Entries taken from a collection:
▼

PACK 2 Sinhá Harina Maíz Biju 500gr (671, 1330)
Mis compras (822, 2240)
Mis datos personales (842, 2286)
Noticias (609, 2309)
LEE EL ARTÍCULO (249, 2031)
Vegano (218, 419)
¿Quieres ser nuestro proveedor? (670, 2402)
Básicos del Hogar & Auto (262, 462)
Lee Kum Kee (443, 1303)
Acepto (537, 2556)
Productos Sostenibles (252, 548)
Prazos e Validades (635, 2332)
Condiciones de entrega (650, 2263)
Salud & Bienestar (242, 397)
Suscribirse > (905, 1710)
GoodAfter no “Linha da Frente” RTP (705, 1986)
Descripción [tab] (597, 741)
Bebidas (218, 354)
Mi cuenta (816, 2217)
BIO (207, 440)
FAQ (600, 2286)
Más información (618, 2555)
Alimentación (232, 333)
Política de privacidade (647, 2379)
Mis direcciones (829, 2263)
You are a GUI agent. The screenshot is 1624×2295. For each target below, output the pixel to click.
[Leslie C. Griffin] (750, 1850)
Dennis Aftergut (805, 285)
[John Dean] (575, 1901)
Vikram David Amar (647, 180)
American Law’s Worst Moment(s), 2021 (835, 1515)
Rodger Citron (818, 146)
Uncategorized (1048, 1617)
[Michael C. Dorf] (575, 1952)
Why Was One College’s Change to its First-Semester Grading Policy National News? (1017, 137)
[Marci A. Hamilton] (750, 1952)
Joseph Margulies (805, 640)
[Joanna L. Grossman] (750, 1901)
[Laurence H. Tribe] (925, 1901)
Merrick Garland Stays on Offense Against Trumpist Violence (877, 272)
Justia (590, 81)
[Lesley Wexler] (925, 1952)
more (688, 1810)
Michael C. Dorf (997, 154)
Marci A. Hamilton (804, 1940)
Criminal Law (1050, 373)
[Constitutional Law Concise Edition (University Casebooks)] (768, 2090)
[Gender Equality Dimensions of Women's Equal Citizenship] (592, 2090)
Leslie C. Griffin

▲

Task instructions: Of all the entries above, output exactly the lines between the one holding "Mis datos personales (842, 2286)" and the one holding "[Joanna L. Grossman] (750, 1901)", inclusive.

Task result:
Mis datos personales (842, 2286)
Noticias (609, 2309)
LEE EL ARTÍCULO (249, 2031)
Vegano (218, 419)
¿Quieres ser nuestro proveedor? (670, 2402)
Básicos del Hogar & Auto (262, 462)
Lee Kum Kee (443, 1303)
Acepto (537, 2556)
Productos Sostenibles (252, 548)
Prazos e Validades (635, 2332)
Condiciones de entrega (650, 2263)
Salud & Bienestar (242, 397)
Suscribirse > (905, 1710)
GoodAfter no “Linha da Frente” RTP (705, 1986)
Descripción [tab] (597, 741)
Bebidas (218, 354)
Mi cuenta (816, 2217)
BIO (207, 440)
FAQ (600, 2286)
Más información (618, 2555)
Alimentación (232, 333)
Política de privacidade (647, 2379)
Mis direcciones (829, 2263)
You are a GUI agent. The screenshot is 1624×2295. For each target below, output the pixel to click.
[Leslie C. Griffin] (750, 1850)
Dennis Aftergut (805, 285)
[John Dean] (575, 1901)
Vikram David Amar (647, 180)
American Law’s Worst Moment(s), 2021 (835, 1515)
Rodger Citron (818, 146)
Uncategorized (1048, 1617)
[Michael C. Dorf] (575, 1952)
Why Was One College’s Change to its First-Semester Grading Policy National News? (1017, 137)
[Marci A. Hamilton] (750, 1952)
Joseph Margulies (805, 640)
[Joanna L. Grossman] (750, 1901)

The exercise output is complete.